Dataset excerpt:
☆ ☆ ☆ ☆

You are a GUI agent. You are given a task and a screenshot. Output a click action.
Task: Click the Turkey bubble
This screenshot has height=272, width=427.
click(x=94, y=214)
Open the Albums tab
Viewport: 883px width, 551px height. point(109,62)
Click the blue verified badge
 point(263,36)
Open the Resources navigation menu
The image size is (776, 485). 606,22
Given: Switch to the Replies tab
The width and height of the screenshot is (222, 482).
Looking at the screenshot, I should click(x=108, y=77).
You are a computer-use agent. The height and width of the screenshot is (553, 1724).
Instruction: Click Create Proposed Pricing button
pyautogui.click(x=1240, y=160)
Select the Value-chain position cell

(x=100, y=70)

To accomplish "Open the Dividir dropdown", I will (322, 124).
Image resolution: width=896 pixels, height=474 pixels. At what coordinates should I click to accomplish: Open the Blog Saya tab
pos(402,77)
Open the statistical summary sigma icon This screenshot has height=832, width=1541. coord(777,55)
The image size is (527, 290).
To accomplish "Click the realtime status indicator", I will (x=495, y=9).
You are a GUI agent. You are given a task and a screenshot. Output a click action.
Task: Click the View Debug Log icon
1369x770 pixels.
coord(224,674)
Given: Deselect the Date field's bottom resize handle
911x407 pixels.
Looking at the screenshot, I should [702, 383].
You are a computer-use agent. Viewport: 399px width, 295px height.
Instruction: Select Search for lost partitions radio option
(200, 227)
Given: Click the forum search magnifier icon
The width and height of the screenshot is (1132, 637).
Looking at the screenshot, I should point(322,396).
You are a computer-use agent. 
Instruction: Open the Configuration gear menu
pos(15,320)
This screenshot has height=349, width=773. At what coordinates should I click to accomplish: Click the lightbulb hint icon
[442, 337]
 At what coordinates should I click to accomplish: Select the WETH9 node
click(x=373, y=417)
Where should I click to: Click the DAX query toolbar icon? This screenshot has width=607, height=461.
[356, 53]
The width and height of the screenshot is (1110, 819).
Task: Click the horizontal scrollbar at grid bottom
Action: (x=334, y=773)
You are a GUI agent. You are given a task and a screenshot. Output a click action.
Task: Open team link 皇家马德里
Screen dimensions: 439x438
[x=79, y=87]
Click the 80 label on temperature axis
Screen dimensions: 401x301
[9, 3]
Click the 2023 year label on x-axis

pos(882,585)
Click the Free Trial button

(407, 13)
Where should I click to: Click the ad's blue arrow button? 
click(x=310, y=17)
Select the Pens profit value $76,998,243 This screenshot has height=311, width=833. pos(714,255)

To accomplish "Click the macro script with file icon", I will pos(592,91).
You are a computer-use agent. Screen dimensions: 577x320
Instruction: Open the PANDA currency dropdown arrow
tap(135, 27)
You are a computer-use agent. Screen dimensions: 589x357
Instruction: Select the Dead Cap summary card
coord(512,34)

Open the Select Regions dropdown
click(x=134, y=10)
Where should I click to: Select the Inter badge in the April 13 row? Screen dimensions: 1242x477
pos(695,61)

☆ ☆ ☆ ☆

» **Directions for this task**
Reproduce verbatim everything in the rows above from the line containing "Given: Switch to the Replies tab" down to the line containing "pos(402,77)", with both of those lines included.

» **Output below**
Given: Switch to the Replies tab
The width and height of the screenshot is (222, 482).
Looking at the screenshot, I should click(x=108, y=77).
You are a computer-use agent. The height and width of the screenshot is (553, 1724).
Instruction: Click Create Proposed Pricing button
pyautogui.click(x=1240, y=160)
Select the Value-chain position cell

(x=100, y=70)

To accomplish "Open the Dividir dropdown", I will (322, 124).
Image resolution: width=896 pixels, height=474 pixels. At what coordinates should I click to accomplish: Open the Blog Saya tab
pos(402,77)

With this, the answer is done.